Торгпред Павел Иванович Малков был сама доброта. Из простых, но умён. Большой, круглолицый, сдобный. Всякий раз, узнав, что мы с Вековым в Барселоне – помыться, переодеться, – он звонил и учил меня, как вырваться хоть на один вечер: «Скажи, что я достал ему фаберовских карандашей». У Петра Пантелеевича была слабость – писчебумажные принадлежности, и он отпускал меня «терять время». В Торгпредстве уютно, сытно, – оазис в затемнённом голодном городе. Малков расспрашивал:
– Ну как, достаётся?
Не знаю, имел ли он в виду войну или комбрига, но Дина Кравченко, переводчица главного советника Сапунова и, стало быть, сама немного начальница, глядела в корень:
– Если будет невтерпёж, приходи, что-нибудь придумаем!
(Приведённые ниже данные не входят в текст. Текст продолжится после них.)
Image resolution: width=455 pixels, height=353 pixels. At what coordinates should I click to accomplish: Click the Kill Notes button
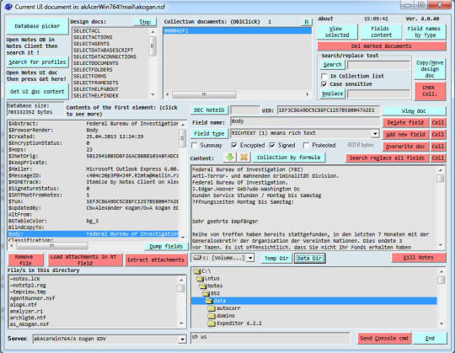[419, 258]
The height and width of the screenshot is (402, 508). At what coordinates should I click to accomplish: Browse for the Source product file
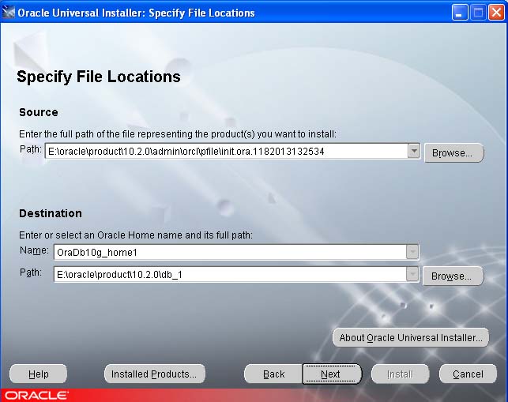point(453,153)
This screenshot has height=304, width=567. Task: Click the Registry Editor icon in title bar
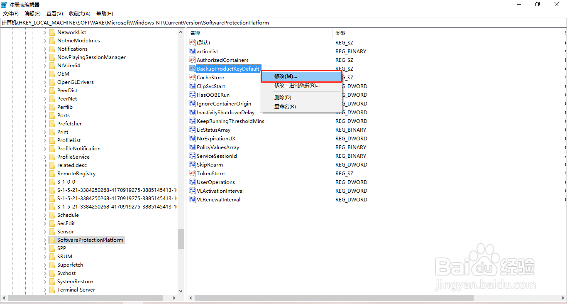[x=4, y=4]
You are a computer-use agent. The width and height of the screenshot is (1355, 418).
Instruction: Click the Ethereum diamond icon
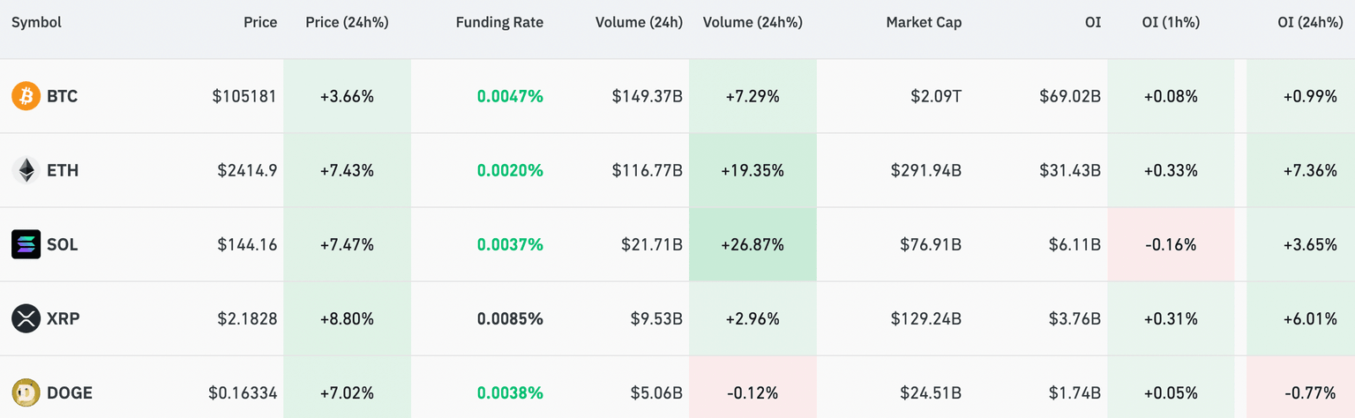click(26, 170)
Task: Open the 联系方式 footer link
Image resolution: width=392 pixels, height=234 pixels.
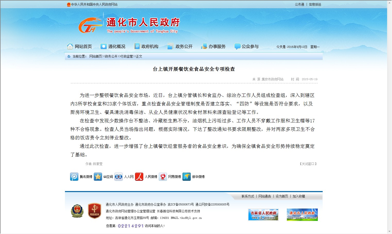Action: (248, 196)
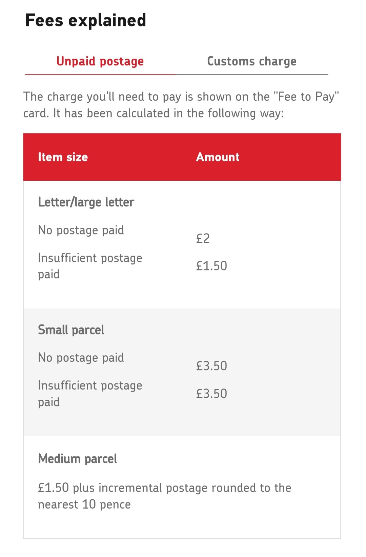This screenshot has height=557, width=366.
Task: Click Small parcel Insufficient postage paid label
Action: pos(90,394)
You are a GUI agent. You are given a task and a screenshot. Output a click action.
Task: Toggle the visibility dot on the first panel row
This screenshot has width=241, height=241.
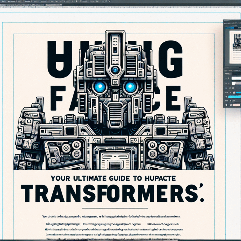[x=227, y=78]
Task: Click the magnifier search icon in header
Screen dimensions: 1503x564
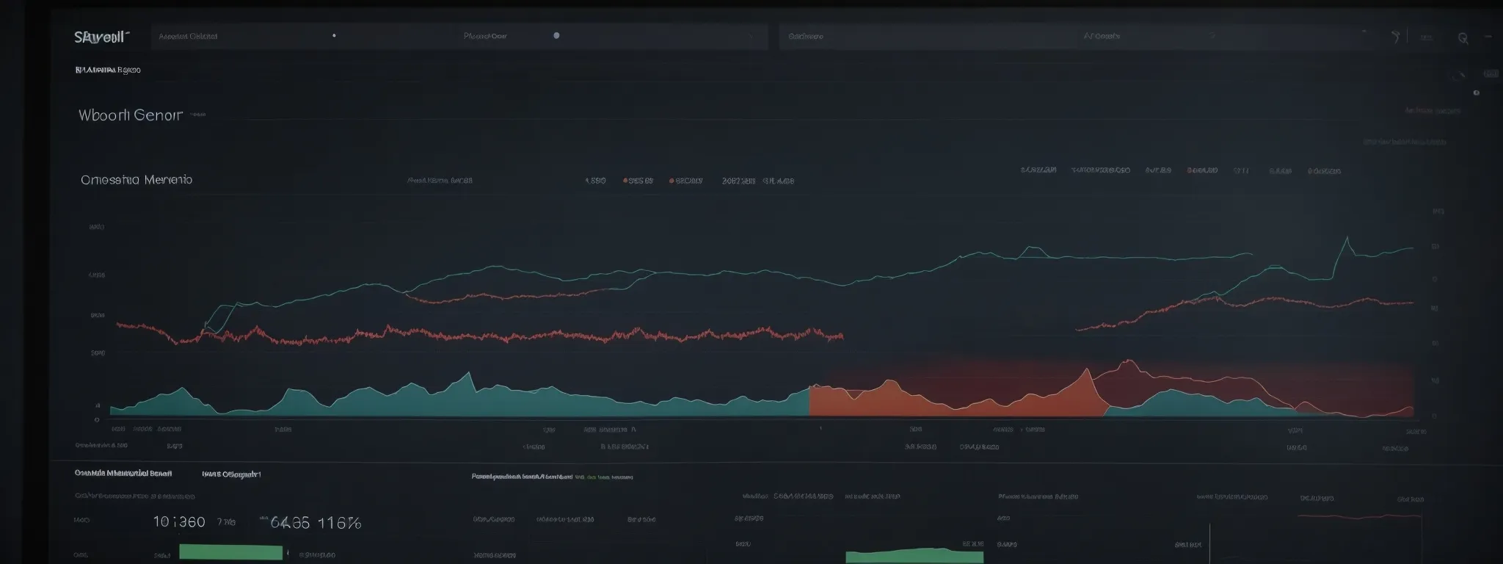Action: point(1463,38)
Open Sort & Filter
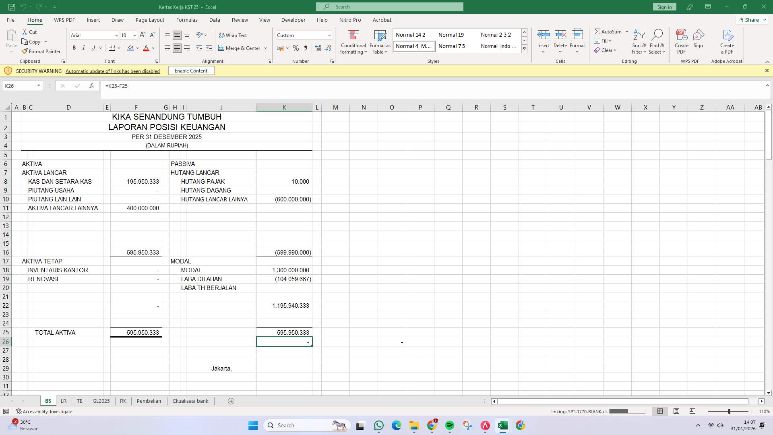773x435 pixels. 639,42
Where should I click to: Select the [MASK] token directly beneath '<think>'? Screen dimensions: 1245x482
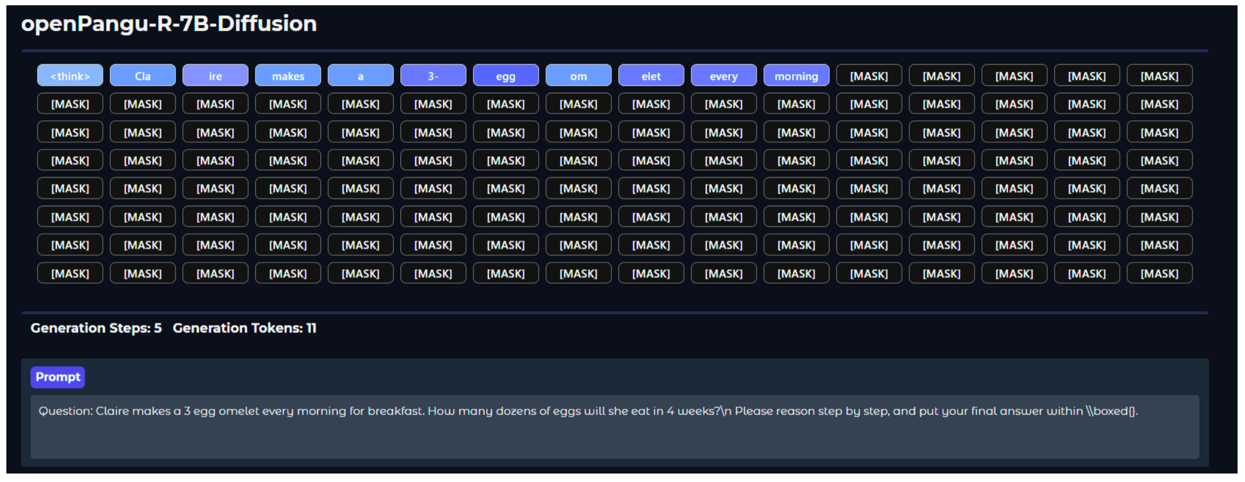pos(70,104)
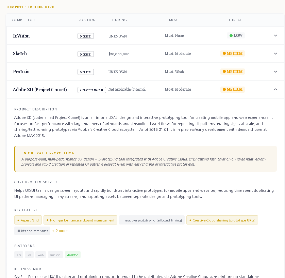Expand the Sketch row chevron
The width and height of the screenshot is (285, 278).
click(275, 53)
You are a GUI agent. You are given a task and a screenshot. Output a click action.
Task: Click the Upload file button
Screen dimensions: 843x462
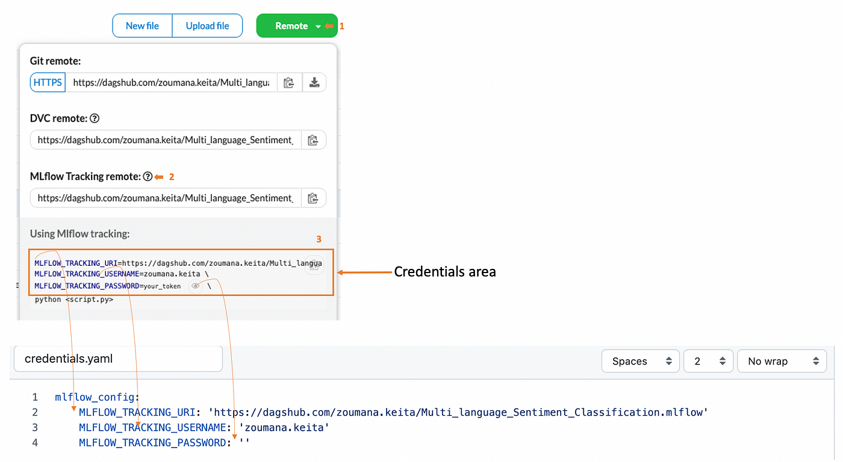(x=207, y=26)
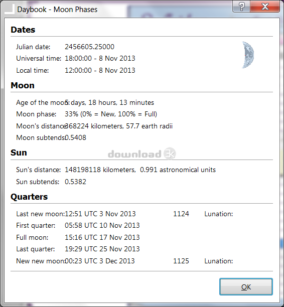284x307 pixels.
Task: Close the Moon Phases dialog
Action: coord(265,7)
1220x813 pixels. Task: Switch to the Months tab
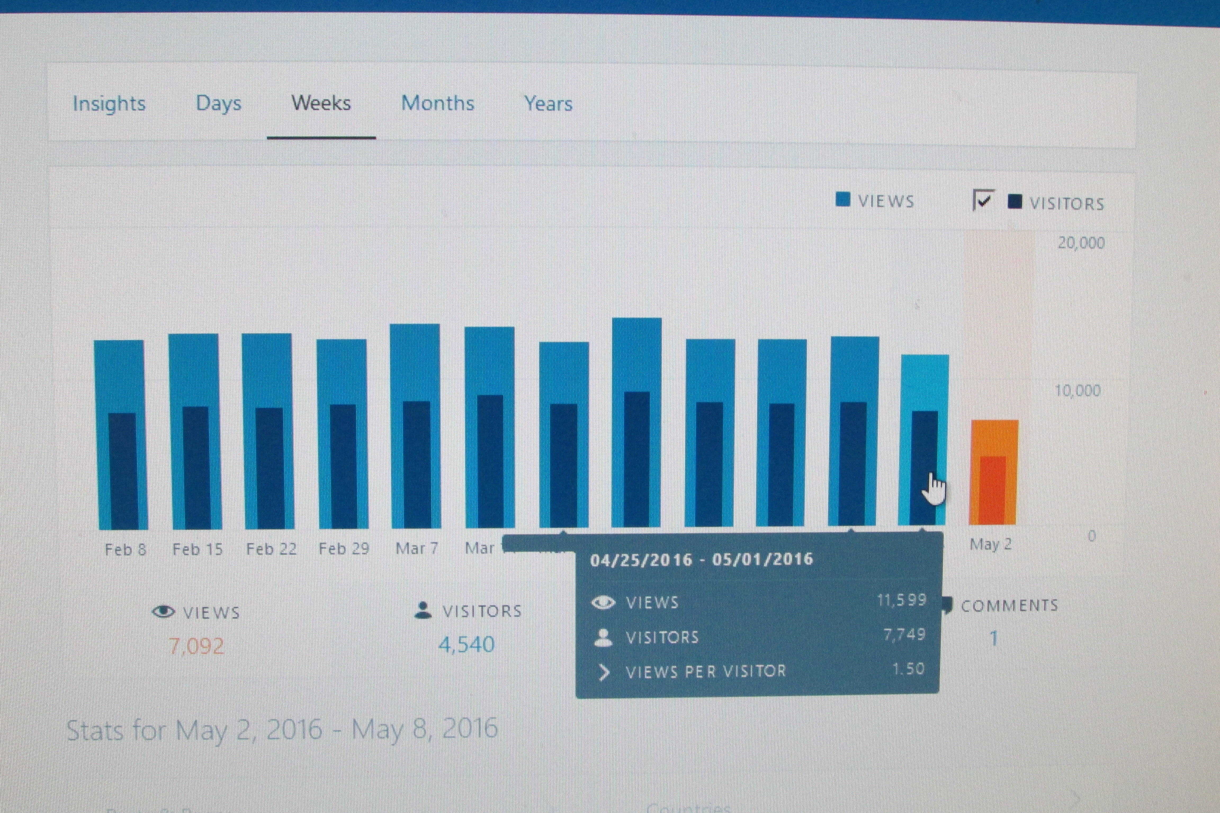pos(438,104)
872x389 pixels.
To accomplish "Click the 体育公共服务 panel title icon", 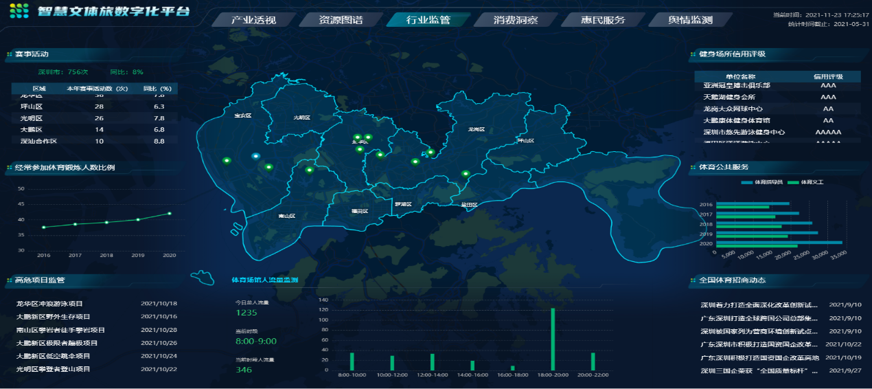I will pyautogui.click(x=693, y=167).
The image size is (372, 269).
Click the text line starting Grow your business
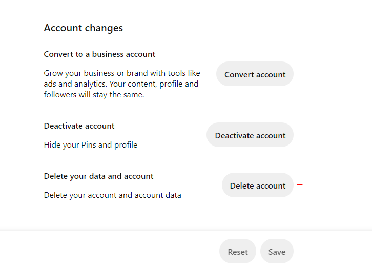pyautogui.click(x=121, y=73)
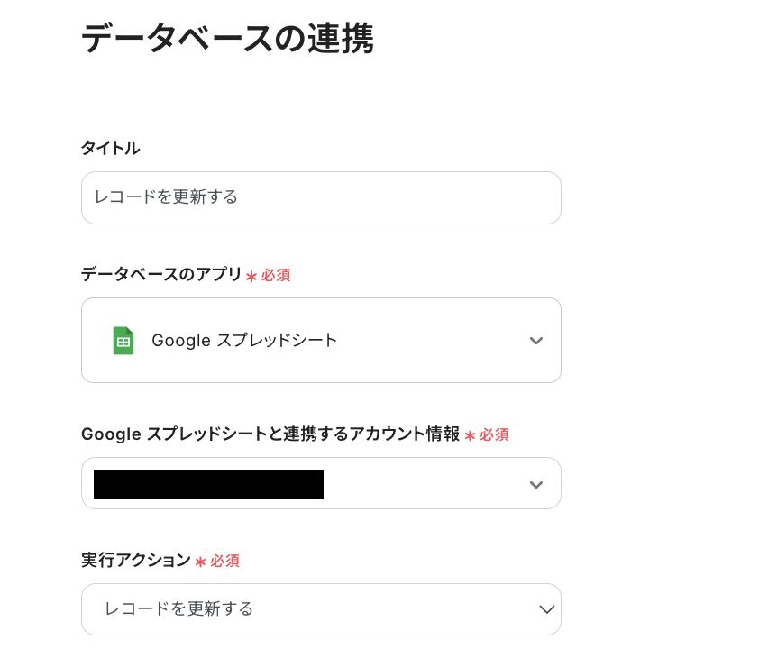The width and height of the screenshot is (759, 667).
Task: Click the selected action レコードを更新する in 実行アクション
Action: click(x=179, y=609)
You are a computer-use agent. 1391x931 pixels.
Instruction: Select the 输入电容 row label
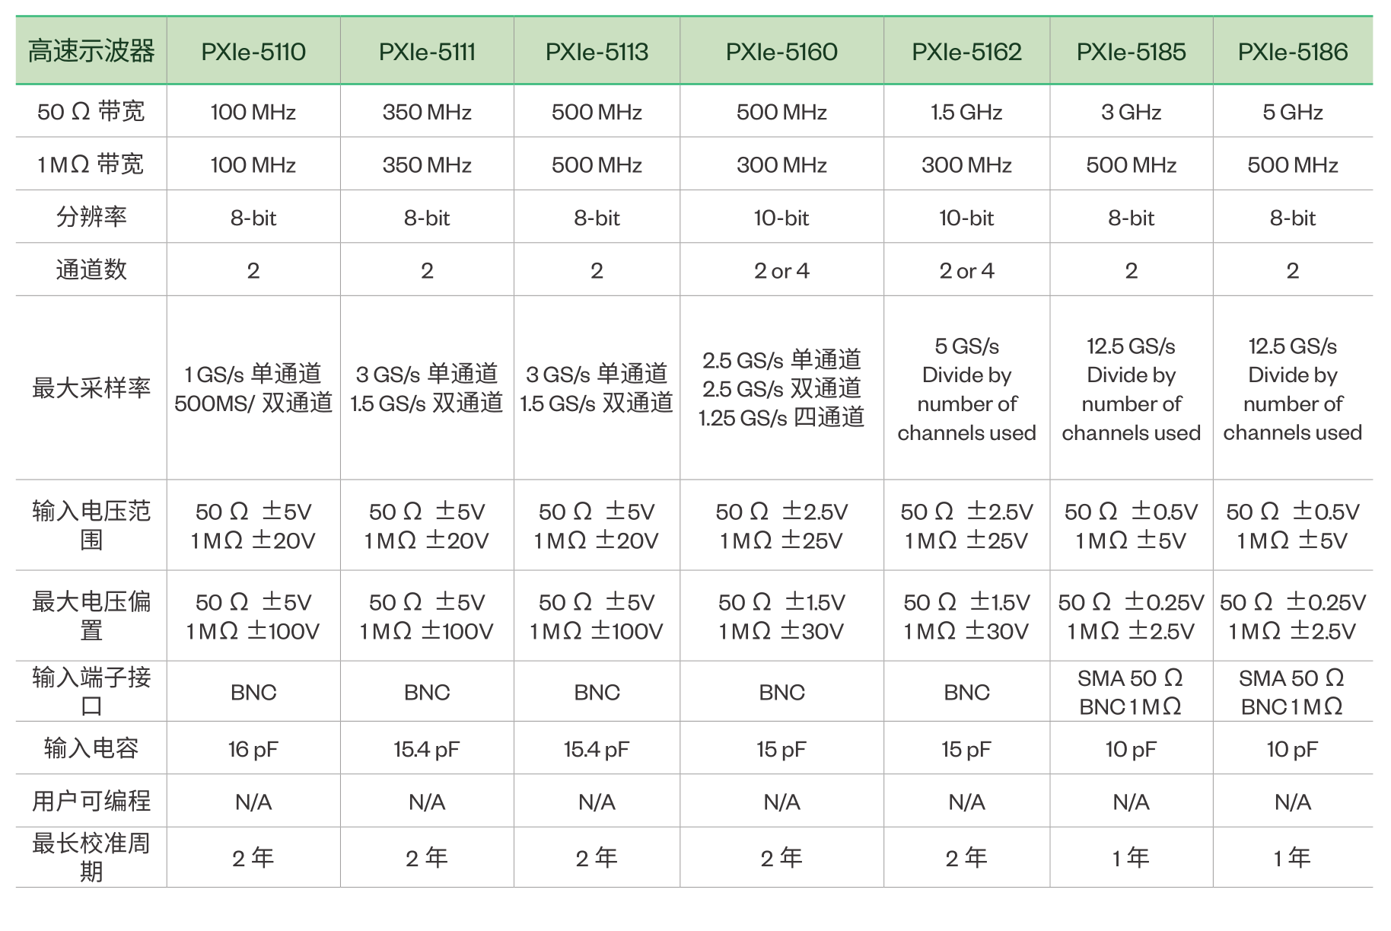pyautogui.click(x=91, y=748)
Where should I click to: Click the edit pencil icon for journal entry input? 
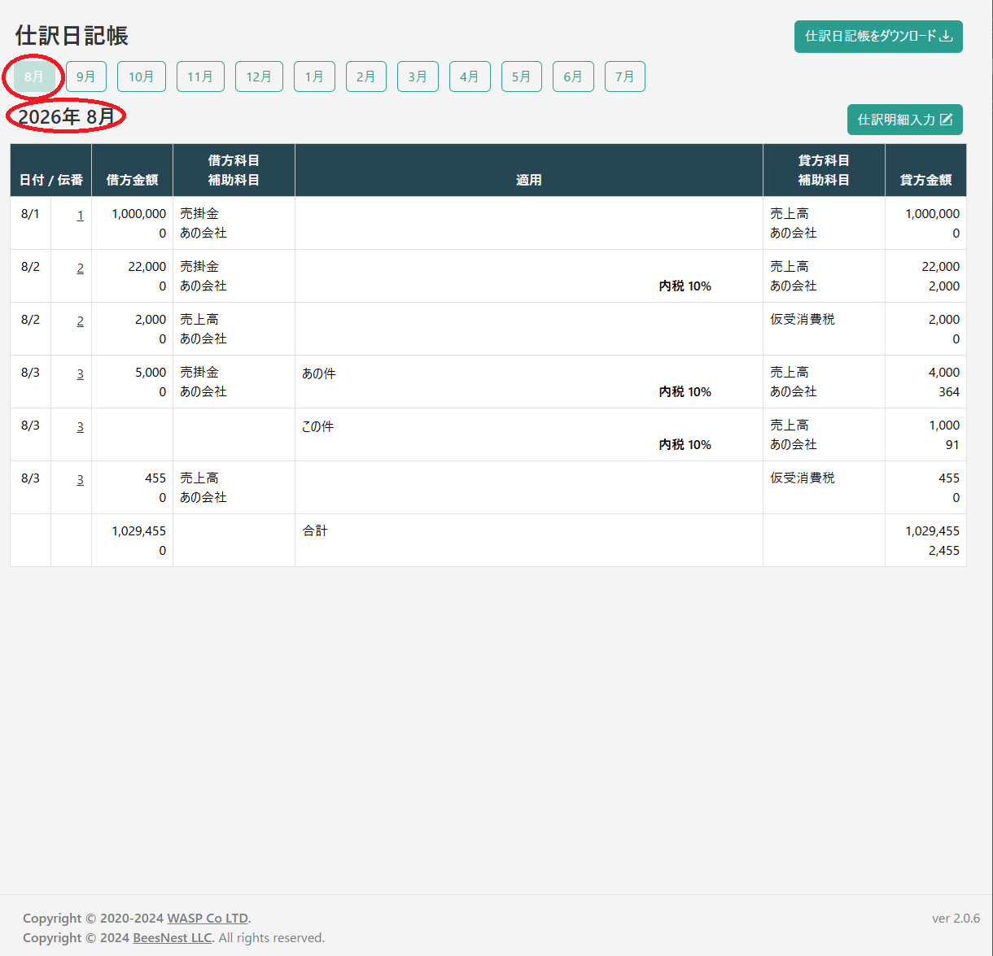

Я отшучивалась, хотя нрав у комбрига и впрямь был не из лёгких. Но он, казалось мне, делал нужное дело; я ему в меру сил помогала, и это было главное. Иной раз я видела, что ему не по себе, – мучила язва, поэтому, когда он срывался, я старалась не обижаться. К сожалению, относился он ко мне не всегда по-отечески. Раз ночью я проснулась оттого, что увидела: надо мной склонилось его лицо.